Why are old stars sometimes called Red Giants?

What are Blue Giants, White Giants and Yellow Dwarves?

What constellations do people see in the Northern Hemisphere?

What stars make up Orion, the Hunter?

How do people study stars?

Find answers to these questions and discover more about stars and the fascinating world of the solar system in this series covering each of the eight planets, dwarf planets, the Sun, Moon, and stars.

Editorial Reviews

Children's Literature - Barbara L. Talcroft
Originally published in Australia, this "New Solar System" series delivers the latest astronomical news through 2008, illustrations on every page, and many statistics. In five or six brief chapters, young scientists will learn about bodies in our solar system as well as the exploration that provided us with information on those objects. In Stars, readers will discover that stars are "huge balls of glowing gas" that seem to twinkle in our atmosphere; though they are light years away, we can see many of them through binoculars. Budding astronomers will find a wealth of information here about galaxies, the Milky Way, star formation, colors and temperatures, and the death of stars. A chapter on constellations relates that ancient astronomers saw patterns in the stars and told stories about them—today there are eighty-eight, named in Latin—and then guides readers through some famous groups like Ursa Major and Minor, Canis Major and Sirius, Orion the Hunter and its nebulae, as well as the twelve (or now, thirteen) zodiac constellations. Those intrigued by space exploration will discover that scientists study stars with satellites and spectrometers, which break up starlight into spectra; optical and radio telescopes collect light and radio waves, as the Hubble Space Telescope discovers new stars, nebulae, and galaxies.

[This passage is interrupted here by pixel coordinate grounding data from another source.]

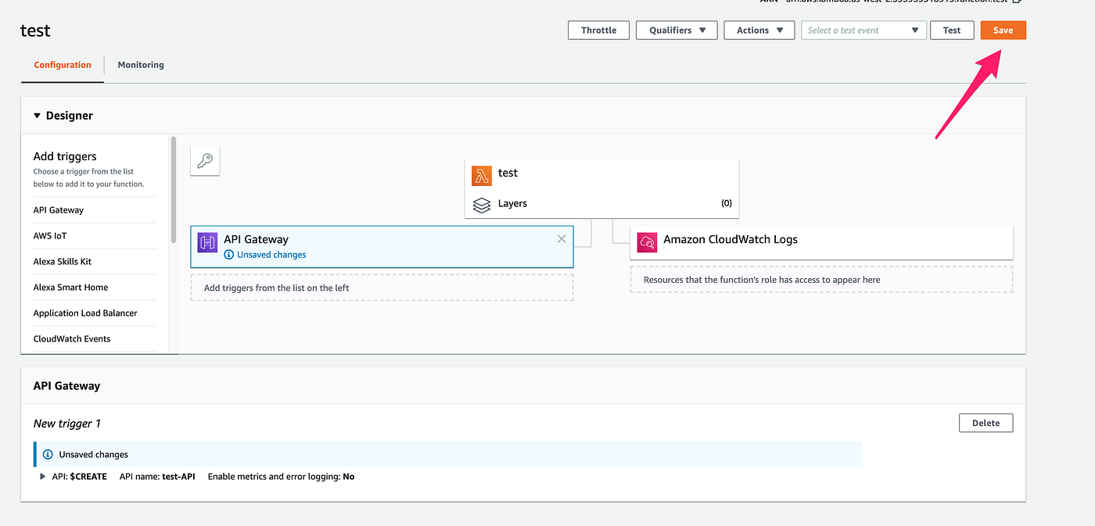Click the info icon beside Unsaved changes banner
Screen dimensions: 1095x526
48,454
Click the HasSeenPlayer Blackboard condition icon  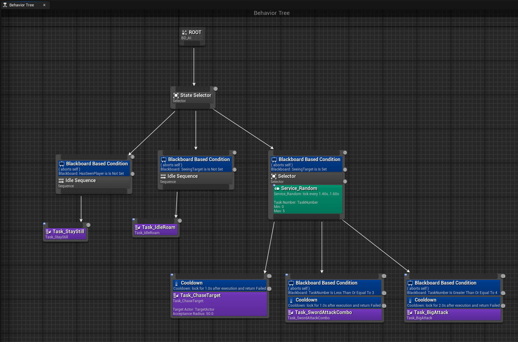(62, 164)

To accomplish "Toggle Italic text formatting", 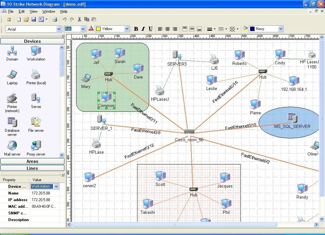I will coord(143,29).
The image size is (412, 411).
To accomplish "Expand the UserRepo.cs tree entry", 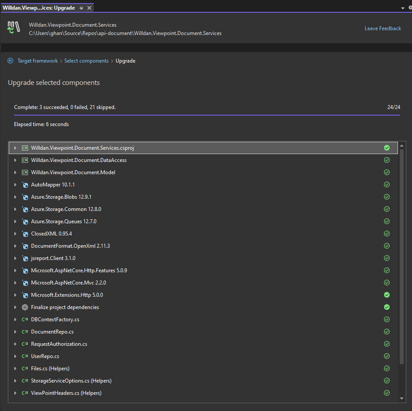I will 15,356.
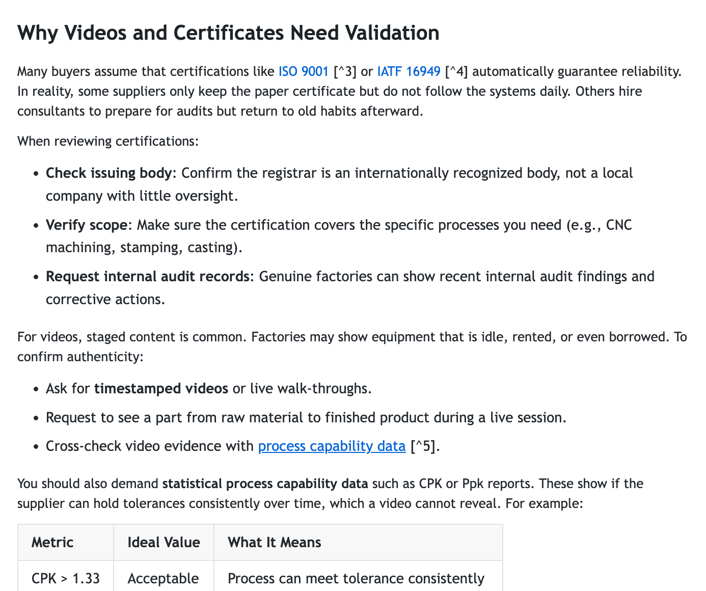This screenshot has height=591, width=706.
Task: Click 'Process can meet tolerance consistently' cell
Action: 356,579

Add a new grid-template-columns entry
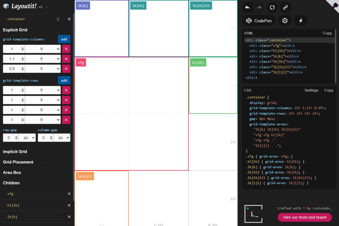click(64, 39)
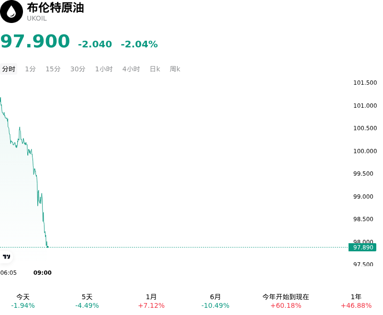
Task: Click the 09:00 time axis marker
Action: click(43, 273)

Clear, no-nonsense text moves along briskly, while illustrations, which are mostly in saturated colors on dark backgrounds, are eye-catching. Further help includes a "Star Fact Summary," a glossary, and a list of websites. Reviewer: Barbara L. Talcroft
School Library Journal
Gr 3-5-Despite some boilerplate passages in the texts, plus the failure, in most cases, to distinguish actual photographs from the many sharply realistic imaginary scenes, these planetary overviews offer appealing next steps for readers of the relevant "True Book" (Children's) primers and their ilk. In Mars, Mercury, and Pluto, Birch positions each planet in relation to the others; identifies the space probes and/or other ways we have gathered information about it; discusses its major physical features, surface conditions, and moons (if any); and closes with a list of tantalizing questions yet to be answered. Stars, which focuses largely on constellations, seems to have wandered in from some other series. And even though the author compensates for the general lack of information about Pluto with an expanded discussion of its moon, the same digitally generated image of a faintly dimpled but otherwise featureless disco ball is used no fewer than 15 times to depict the planet. Despite these bobbles, and even though some of the information (particularly in Mars) is already dated-unavoidable, and compensated for by brief but helpful lists of Web sites in each book-these make worthwhile supplementary choices for collections supporting strong early science programs.-John Peters, New York Public Library Copyright 2004 Reed Business Information.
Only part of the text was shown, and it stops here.